RECORDS SHOWN:
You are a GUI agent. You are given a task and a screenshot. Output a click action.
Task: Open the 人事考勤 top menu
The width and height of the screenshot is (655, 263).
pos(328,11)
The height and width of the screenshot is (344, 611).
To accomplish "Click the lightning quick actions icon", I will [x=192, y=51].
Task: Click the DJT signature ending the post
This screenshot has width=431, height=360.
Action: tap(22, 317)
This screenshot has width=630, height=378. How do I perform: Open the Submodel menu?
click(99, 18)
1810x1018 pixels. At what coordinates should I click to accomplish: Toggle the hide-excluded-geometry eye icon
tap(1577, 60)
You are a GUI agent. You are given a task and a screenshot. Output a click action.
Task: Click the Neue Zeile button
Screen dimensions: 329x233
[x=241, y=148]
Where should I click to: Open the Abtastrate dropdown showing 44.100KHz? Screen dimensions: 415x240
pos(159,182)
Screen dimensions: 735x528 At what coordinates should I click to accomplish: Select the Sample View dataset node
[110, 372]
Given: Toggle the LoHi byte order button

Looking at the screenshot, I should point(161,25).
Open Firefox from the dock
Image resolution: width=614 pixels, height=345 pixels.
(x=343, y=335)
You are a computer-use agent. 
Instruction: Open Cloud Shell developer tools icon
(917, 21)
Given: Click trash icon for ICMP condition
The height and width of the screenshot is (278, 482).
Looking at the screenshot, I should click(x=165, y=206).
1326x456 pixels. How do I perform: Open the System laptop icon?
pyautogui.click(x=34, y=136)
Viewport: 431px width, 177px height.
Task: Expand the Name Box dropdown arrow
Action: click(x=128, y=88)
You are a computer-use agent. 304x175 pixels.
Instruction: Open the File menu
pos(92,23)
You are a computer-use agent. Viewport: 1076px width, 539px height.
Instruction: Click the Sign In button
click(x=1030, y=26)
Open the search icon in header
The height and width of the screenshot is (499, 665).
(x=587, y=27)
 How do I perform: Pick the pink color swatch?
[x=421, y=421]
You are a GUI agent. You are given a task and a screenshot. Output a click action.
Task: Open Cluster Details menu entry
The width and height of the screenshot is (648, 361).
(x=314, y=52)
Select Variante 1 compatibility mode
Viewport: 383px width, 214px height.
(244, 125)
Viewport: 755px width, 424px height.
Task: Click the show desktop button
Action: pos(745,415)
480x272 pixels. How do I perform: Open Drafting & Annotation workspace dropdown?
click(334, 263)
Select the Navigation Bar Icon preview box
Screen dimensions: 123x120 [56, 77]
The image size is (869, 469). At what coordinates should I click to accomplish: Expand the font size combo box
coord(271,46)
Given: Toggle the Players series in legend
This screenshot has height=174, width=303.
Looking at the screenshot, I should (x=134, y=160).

OBJECTIVE:
Reproduce the material above line for line, without any changes.

SOLUTION TO THIS PROBLEM:
You are a GUI agent. You are given a task and a screenshot. Output a click action.
Task: Open the 人事考勤 top menu
The width and height of the screenshot is (655, 263).
pos(328,11)
The height and width of the screenshot is (344, 611).
To accomplish "Click the lightning quick actions icon", I will [x=192, y=51].
Task: Click the DJT signature ending the post
This screenshot has width=431, height=360.
Action: tap(22, 317)
This screenshot has width=630, height=378. How do I perform: Open the Submodel menu?
click(99, 18)
1810x1018 pixels. At what coordinates should I click to accomplish: Toggle the hide-excluded-geometry eye icon
tap(1577, 60)
You are a GUI agent. You are given a task and a screenshot. Output a click action.
Task: Click the Neue Zeile button
Screen dimensions: 329x233
[x=241, y=148]
Where should I click to: Open the Abtastrate dropdown showing 44.100KHz? Screen dimensions: 415x240
pos(159,182)
Screen dimensions: 735x528 At what coordinates should I click to accomplish: Select the Sample View dataset node
[110, 372]
Given: Toggle the LoHi byte order button

Looking at the screenshot, I should point(161,25).
Open Firefox from the dock
Image resolution: width=614 pixels, height=345 pixels.
(x=343, y=335)
You are a computer-use agent. 
Instruction: Open Cloud Shell developer tools icon
(917, 21)
Given: Click trash icon for ICMP condition
The height and width of the screenshot is (278, 482).
Looking at the screenshot, I should click(x=165, y=206).
1326x456 pixels. How do I perform: Open the System laptop icon?
pyautogui.click(x=34, y=136)
Viewport: 431px width, 177px height.
Task: Expand the Name Box dropdown arrow
Action: click(x=128, y=88)
You are a computer-use agent. 304x175 pixels.
Instruction: Open the File menu
pos(92,23)
You are a computer-use agent. Viewport: 1076px width, 539px height.
Instruction: Click the Sign In button
click(x=1030, y=26)
Open the search icon in header
The height and width of the screenshot is (499, 665).
(x=587, y=27)
 How do I perform: Pick the pink color swatch?
[x=421, y=421]
You are a GUI agent. You are given a task and a screenshot. Output a click action.
Task: Open Cluster Details menu entry
The width and height of the screenshot is (648, 361).
(x=314, y=52)
Select Variante 1 compatibility mode
Viewport: 383px width, 214px height.
(244, 125)
Viewport: 755px width, 424px height.
Task: Click the show desktop button
Action: pos(745,415)
480x272 pixels. How do I perform: Open Drafting & Annotation workspace dropdown?
click(334, 263)
Select the Navigation Bar Icon preview box
Screen dimensions: 123x120 [56, 77]
The image size is (869, 469). At what coordinates should I click to accomplish: Expand the font size combo box
coord(271,46)
Given: Toggle the Players series in legend
This screenshot has height=174, width=303.
Looking at the screenshot, I should (x=134, y=160).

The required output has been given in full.